Copy out every one of the records below word for word, without changing anything.
[Begin Input material]
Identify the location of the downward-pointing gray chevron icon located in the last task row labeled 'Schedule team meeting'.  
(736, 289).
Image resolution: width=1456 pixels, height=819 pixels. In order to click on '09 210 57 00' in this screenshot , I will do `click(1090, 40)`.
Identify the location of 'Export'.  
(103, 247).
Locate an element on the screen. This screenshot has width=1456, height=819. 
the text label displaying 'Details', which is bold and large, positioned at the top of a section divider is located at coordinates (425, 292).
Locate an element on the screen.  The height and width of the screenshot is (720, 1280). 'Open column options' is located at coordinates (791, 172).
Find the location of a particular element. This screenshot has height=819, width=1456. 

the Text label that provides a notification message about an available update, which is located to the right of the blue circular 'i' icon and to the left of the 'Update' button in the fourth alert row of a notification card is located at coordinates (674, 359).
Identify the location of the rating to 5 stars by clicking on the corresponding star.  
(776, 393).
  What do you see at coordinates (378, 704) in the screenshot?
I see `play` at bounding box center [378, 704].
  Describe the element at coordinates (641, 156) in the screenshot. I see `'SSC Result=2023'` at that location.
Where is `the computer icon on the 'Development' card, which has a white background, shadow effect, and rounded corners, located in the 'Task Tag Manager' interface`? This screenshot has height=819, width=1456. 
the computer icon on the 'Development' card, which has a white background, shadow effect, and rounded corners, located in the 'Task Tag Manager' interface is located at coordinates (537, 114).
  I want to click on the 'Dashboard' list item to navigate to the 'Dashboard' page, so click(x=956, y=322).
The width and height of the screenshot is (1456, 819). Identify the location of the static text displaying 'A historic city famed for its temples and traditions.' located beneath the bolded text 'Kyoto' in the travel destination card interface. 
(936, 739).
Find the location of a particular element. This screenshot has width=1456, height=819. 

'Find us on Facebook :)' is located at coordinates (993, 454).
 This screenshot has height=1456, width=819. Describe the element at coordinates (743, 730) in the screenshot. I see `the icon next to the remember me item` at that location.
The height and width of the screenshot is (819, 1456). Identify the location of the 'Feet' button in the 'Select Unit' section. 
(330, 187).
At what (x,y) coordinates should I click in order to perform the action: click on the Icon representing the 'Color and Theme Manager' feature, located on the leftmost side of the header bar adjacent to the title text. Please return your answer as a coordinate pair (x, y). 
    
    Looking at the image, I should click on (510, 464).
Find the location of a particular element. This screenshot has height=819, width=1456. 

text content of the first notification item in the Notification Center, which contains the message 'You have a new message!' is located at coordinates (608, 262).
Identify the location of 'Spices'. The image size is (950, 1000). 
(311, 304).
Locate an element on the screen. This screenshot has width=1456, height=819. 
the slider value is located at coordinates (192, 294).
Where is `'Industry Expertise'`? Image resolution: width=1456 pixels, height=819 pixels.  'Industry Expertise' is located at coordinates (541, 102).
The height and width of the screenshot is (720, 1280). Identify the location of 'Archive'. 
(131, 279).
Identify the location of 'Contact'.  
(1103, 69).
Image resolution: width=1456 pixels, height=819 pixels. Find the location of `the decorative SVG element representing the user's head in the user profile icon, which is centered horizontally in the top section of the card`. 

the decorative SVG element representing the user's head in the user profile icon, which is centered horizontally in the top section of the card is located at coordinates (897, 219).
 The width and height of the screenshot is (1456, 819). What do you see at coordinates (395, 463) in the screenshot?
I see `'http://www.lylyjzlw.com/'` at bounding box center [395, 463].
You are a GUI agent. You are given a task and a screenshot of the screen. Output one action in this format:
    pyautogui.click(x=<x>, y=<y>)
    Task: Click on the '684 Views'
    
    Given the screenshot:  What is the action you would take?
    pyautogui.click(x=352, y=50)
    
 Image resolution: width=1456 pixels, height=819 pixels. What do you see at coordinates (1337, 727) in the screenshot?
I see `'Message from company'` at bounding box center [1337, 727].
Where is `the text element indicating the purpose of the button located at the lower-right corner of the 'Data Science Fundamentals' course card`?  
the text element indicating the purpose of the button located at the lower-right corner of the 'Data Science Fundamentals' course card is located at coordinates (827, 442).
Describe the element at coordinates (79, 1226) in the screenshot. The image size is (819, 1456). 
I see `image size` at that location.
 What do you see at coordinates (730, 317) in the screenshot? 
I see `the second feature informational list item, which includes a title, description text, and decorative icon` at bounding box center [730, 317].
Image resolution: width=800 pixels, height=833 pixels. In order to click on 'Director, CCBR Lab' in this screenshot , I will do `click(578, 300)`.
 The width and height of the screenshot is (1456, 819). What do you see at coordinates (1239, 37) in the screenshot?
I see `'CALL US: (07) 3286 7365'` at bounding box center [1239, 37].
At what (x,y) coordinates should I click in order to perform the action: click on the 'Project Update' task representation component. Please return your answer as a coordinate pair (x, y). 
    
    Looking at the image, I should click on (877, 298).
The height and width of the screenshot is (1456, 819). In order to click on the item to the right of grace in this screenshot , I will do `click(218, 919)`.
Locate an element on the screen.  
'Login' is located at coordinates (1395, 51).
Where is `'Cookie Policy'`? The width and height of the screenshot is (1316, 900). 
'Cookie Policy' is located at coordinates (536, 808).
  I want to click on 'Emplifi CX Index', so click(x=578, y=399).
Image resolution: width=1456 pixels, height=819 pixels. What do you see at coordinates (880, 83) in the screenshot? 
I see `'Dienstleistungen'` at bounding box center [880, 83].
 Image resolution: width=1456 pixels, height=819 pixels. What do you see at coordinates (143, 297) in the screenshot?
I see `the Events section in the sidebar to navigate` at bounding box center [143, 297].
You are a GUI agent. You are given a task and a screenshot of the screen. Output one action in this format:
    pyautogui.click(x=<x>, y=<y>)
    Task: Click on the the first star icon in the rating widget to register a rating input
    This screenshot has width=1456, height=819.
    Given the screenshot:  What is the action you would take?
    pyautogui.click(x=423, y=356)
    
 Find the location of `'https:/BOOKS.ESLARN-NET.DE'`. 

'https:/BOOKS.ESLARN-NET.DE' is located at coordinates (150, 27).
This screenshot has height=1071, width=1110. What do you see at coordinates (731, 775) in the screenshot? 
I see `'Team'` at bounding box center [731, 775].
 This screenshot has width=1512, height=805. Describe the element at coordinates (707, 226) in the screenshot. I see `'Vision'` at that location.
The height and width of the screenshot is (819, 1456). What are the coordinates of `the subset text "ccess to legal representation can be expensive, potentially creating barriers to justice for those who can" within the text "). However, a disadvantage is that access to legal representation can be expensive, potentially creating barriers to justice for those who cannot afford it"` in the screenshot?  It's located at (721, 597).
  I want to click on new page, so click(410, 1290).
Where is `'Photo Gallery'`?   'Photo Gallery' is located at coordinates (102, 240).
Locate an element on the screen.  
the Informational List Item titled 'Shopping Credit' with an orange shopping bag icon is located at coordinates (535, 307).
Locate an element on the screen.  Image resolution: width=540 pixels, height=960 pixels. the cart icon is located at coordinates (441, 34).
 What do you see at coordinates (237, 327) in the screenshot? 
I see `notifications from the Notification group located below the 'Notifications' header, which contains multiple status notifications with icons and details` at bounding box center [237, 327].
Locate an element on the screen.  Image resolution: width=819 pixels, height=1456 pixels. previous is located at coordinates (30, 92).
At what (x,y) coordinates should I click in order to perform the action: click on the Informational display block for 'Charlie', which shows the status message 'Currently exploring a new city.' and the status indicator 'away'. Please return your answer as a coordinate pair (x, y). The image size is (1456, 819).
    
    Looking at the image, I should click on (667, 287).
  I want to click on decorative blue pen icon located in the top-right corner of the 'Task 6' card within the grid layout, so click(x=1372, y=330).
[End Input material]
Result of this exercise >>
Identify the location of the downward-pointing gray chevron icon located in the last task row labeled 'Schedule team meeting'.  
(736, 289).
Image resolution: width=1456 pixels, height=819 pixels. In order to click on '09 210 57 00' in this screenshot , I will do `click(1090, 40)`.
Identify the location of 'Export'.  
(103, 247).
Locate an element on the screen. This screenshot has width=1456, height=819. 
the text label displaying 'Details', which is bold and large, positioned at the top of a section divider is located at coordinates (425, 292).
Locate an element on the screen.  The height and width of the screenshot is (720, 1280). 'Open column options' is located at coordinates (791, 172).
Find the location of a particular element. This screenshot has height=819, width=1456. 

the Text label that provides a notification message about an available update, which is located to the right of the blue circular 'i' icon and to the left of the 'Update' button in the fourth alert row of a notification card is located at coordinates (674, 359).
Identify the location of the rating to 5 stars by clicking on the corresponding star.  
(776, 393).
  What do you see at coordinates (378, 704) in the screenshot?
I see `play` at bounding box center [378, 704].
  Describe the element at coordinates (641, 156) in the screenshot. I see `'SSC Result=2023'` at that location.
Where is `the computer icon on the 'Development' card, which has a white background, shadow effect, and rounded corners, located in the 'Task Tag Manager' interface`? This screenshot has height=819, width=1456. 
the computer icon on the 'Development' card, which has a white background, shadow effect, and rounded corners, located in the 'Task Tag Manager' interface is located at coordinates (537, 114).
  I want to click on the 'Dashboard' list item to navigate to the 'Dashboard' page, so click(x=956, y=322).
The width and height of the screenshot is (1456, 819). Identify the location of the static text displaying 'A historic city famed for its temples and traditions.' located beneath the bolded text 'Kyoto' in the travel destination card interface. 
(936, 739).
Find the location of a particular element. This screenshot has width=1456, height=819. 

'Find us on Facebook :)' is located at coordinates (993, 454).
 This screenshot has height=1456, width=819. Describe the element at coordinates (743, 730) in the screenshot. I see `the icon next to the remember me item` at that location.
The height and width of the screenshot is (819, 1456). Identify the location of the 'Feet' button in the 'Select Unit' section. 
(330, 187).
At what (x,y) coordinates should I click in order to perform the action: click on the Icon representing the 'Color and Theme Manager' feature, located on the leftmost side of the header bar adjacent to the title text. Please return your answer as a coordinate pair (x, y). 
    
    Looking at the image, I should click on (510, 464).
Find the location of a particular element. This screenshot has height=819, width=1456. 

text content of the first notification item in the Notification Center, which contains the message 'You have a new message!' is located at coordinates (608, 262).
Identify the location of 'Spices'. The image size is (950, 1000). 
(311, 304).
Locate an element on the screen. This screenshot has width=1456, height=819. 
the slider value is located at coordinates (192, 294).
Where is `'Industry Expertise'`? Image resolution: width=1456 pixels, height=819 pixels.  'Industry Expertise' is located at coordinates (541, 102).
The height and width of the screenshot is (720, 1280). Identify the location of 'Archive'. 
(131, 279).
Identify the location of 'Contact'.  
(1103, 69).
Image resolution: width=1456 pixels, height=819 pixels. Find the location of `the decorative SVG element representing the user's head in the user profile icon, which is centered horizontally in the top section of the card`. 

the decorative SVG element representing the user's head in the user profile icon, which is centered horizontally in the top section of the card is located at coordinates (897, 219).
 The width and height of the screenshot is (1456, 819). What do you see at coordinates (395, 463) in the screenshot?
I see `'http://www.lylyjzlw.com/'` at bounding box center [395, 463].
You are a GUI agent. You are given a task and a screenshot of the screen. Output one action in this format:
    pyautogui.click(x=<x>, y=<y>)
    Task: Click on the '684 Views'
    
    Given the screenshot:  What is the action you would take?
    pyautogui.click(x=352, y=50)
    
 Image resolution: width=1456 pixels, height=819 pixels. What do you see at coordinates (1337, 727) in the screenshot?
I see `'Message from company'` at bounding box center [1337, 727].
Where is `the text element indicating the purpose of the button located at the lower-right corner of the 'Data Science Fundamentals' course card`?  
the text element indicating the purpose of the button located at the lower-right corner of the 'Data Science Fundamentals' course card is located at coordinates (827, 442).
Describe the element at coordinates (79, 1226) in the screenshot. The image size is (819, 1456). 
I see `image size` at that location.
 What do you see at coordinates (730, 317) in the screenshot? 
I see `the second feature informational list item, which includes a title, description text, and decorative icon` at bounding box center [730, 317].
Image resolution: width=800 pixels, height=833 pixels. In order to click on 'Director, CCBR Lab' in this screenshot , I will do `click(578, 300)`.
 The width and height of the screenshot is (1456, 819). What do you see at coordinates (1239, 37) in the screenshot?
I see `'CALL US: (07) 3286 7365'` at bounding box center [1239, 37].
At what (x,y) coordinates should I click in order to perform the action: click on the 'Project Update' task representation component. Please return your answer as a coordinate pair (x, y). 
    
    Looking at the image, I should click on (877, 298).
The height and width of the screenshot is (1456, 819). In order to click on the item to the right of grace in this screenshot , I will do `click(218, 919)`.
Locate an element on the screen.  
'Login' is located at coordinates (1395, 51).
Where is `'Cookie Policy'`? The width and height of the screenshot is (1316, 900). 
'Cookie Policy' is located at coordinates (536, 808).
  I want to click on 'Emplifi CX Index', so click(x=578, y=399).
Image resolution: width=1456 pixels, height=819 pixels. What do you see at coordinates (880, 83) in the screenshot? 
I see `'Dienstleistungen'` at bounding box center [880, 83].
 Image resolution: width=1456 pixels, height=819 pixels. What do you see at coordinates (143, 297) in the screenshot?
I see `the Events section in the sidebar to navigate` at bounding box center [143, 297].
You are a GUI agent. You are given a task and a screenshot of the screen. Output one action in this format:
    pyautogui.click(x=<x>, y=<y>)
    Task: Click on the the first star icon in the rating widget to register a rating input
    This screenshot has width=1456, height=819.
    Given the screenshot:  What is the action you would take?
    pyautogui.click(x=423, y=356)
    
 Find the location of `'https:/BOOKS.ESLARN-NET.DE'`. 

'https:/BOOKS.ESLARN-NET.DE' is located at coordinates (150, 27).
This screenshot has height=1071, width=1110. What do you see at coordinates (731, 775) in the screenshot? 
I see `'Team'` at bounding box center [731, 775].
 This screenshot has width=1512, height=805. Describe the element at coordinates (707, 226) in the screenshot. I see `'Vision'` at that location.
The height and width of the screenshot is (819, 1456). What are the coordinates of `the subset text "ccess to legal representation can be expensive, potentially creating barriers to justice for those who can" within the text "). However, a disadvantage is that access to legal representation can be expensive, potentially creating barriers to justice for those who cannot afford it"` in the screenshot?  It's located at (721, 597).
  I want to click on new page, so click(410, 1290).
Where is `'Photo Gallery'`?   'Photo Gallery' is located at coordinates (102, 240).
Locate an element on the screen.  
the Informational List Item titled 'Shopping Credit' with an orange shopping bag icon is located at coordinates (535, 307).
Locate an element on the screen.  Image resolution: width=540 pixels, height=960 pixels. the cart icon is located at coordinates (441, 34).
 What do you see at coordinates (237, 327) in the screenshot? 
I see `notifications from the Notification group located below the 'Notifications' header, which contains multiple status notifications with icons and details` at bounding box center [237, 327].
Locate an element on the screen.  Image resolution: width=819 pixels, height=1456 pixels. previous is located at coordinates (30, 92).
At what (x,y) coordinates should I click in order to perform the action: click on the Informational display block for 'Charlie', which shows the status message 'Currently exploring a new city.' and the status indicator 'away'. Please return your answer as a coordinate pair (x, y). The image size is (1456, 819).
    
    Looking at the image, I should click on (667, 287).
  I want to click on decorative blue pen icon located in the top-right corner of the 'Task 6' card within the grid layout, so click(x=1372, y=330).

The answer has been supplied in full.